# [Written request]
Reproduce the data below, substituting "drop-down" for every occurrence of "dropdown" and changing nothing else.

# [Source material]

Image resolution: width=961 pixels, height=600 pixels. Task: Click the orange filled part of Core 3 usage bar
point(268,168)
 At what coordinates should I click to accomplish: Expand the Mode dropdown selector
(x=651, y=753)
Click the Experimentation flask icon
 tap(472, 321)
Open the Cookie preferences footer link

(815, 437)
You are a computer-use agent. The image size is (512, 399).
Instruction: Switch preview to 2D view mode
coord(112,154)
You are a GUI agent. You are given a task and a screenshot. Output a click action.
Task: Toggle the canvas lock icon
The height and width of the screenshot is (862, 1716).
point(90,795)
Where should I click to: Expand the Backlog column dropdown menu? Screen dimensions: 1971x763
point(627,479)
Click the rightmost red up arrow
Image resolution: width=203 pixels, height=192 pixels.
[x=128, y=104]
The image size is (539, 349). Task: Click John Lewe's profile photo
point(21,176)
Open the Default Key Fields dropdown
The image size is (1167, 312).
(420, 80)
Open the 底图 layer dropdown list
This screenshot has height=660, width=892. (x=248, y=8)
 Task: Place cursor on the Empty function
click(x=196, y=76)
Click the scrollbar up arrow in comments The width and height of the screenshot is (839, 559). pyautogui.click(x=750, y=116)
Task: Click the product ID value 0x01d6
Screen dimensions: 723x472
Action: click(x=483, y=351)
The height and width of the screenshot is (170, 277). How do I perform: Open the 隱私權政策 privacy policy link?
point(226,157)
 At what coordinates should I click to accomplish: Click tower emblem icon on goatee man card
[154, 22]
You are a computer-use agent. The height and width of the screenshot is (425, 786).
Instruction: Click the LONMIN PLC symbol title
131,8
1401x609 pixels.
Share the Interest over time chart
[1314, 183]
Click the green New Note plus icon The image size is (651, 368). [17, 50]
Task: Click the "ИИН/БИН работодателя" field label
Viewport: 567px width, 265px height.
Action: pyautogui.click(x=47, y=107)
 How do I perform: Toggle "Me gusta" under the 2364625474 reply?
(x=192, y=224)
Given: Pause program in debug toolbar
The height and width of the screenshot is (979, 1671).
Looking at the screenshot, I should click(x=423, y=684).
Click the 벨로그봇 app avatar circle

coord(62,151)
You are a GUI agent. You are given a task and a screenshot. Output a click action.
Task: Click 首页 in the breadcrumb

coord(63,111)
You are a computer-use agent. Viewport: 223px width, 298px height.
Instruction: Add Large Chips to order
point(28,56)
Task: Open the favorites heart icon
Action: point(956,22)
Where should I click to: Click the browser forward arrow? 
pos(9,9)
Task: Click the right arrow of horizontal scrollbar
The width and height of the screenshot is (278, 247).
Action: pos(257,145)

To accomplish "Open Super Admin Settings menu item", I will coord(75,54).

# [Response to this task]
Image resolution: width=961 pixels, height=600 pixels. Task: Click the orange filled part of Core 3 usage bar
point(268,168)
 At what coordinates should I click to accomplish: Expand the Mode drop-down selector
(x=651, y=753)
Click the Experimentation flask icon
 tap(472, 321)
Open the Cookie preferences footer link

(815, 437)
You are a computer-use agent. The image size is (512, 399).
Instruction: Switch preview to 2D view mode
coord(112,154)
You are a GUI agent. You are given a task and a screenshot. Output a click action.
Task: Toggle the canvas lock icon
The height and width of the screenshot is (862, 1716).
point(90,795)
Where should I click to: Expand the Backlog column drop-down menu? Screen dimensions: 1971x763
point(627,479)
Click the rightmost red up arrow
Image resolution: width=203 pixels, height=192 pixels.
[x=128, y=104]
The image size is (539, 349). Task: Click John Lewe's profile photo
point(21,176)
Open the Default Key Fields drop-down
The image size is (1167, 312).
(420, 80)
Open the 底图 layer drop-down list
This screenshot has height=660, width=892. (x=248, y=8)
 Task: Place cursor on the Empty function
click(x=196, y=76)
Click the scrollbar up arrow in comments The width and height of the screenshot is (839, 559). pyautogui.click(x=750, y=116)
Task: Click the product ID value 0x01d6
Screen dimensions: 723x472
Action: click(x=483, y=351)
The height and width of the screenshot is (170, 277). How do I perform: Open the 隱私權政策 privacy policy link?
point(226,157)
 At what coordinates should I click to accomplish: Click tower emblem icon on goatee man card
[154, 22]
You are a computer-use agent. The height and width of the screenshot is (425, 786).
Instruction: Click the LONMIN PLC symbol title
131,8
1401x609 pixels.
Share the Interest over time chart
[1314, 183]
Click the green New Note plus icon The image size is (651, 368). [17, 50]
Task: Click the "ИИН/БИН работодателя" field label
Viewport: 567px width, 265px height.
Action: pyautogui.click(x=47, y=107)
 How do I perform: Toggle "Me gusta" under the 2364625474 reply?
(x=192, y=224)
Given: Pause program in debug toolbar
The height and width of the screenshot is (979, 1671).
Looking at the screenshot, I should click(x=423, y=684).
Click the 벨로그봇 app avatar circle

coord(62,151)
You are a GUI agent. You are given a task and a screenshot. Output a click action.
Task: Click 首页 in the breadcrumb

coord(63,111)
You are a computer-use agent. Viewport: 223px width, 298px height.
Instruction: Add Large Chips to order
point(28,56)
Task: Open the favorites heart icon
Action: point(956,22)
Where should I click to: Click the browser forward arrow? 
pos(9,9)
Task: Click the right arrow of horizontal scrollbar
The width and height of the screenshot is (278, 247).
Action: pos(257,145)

To accomplish "Open Super Admin Settings menu item", I will coord(75,54).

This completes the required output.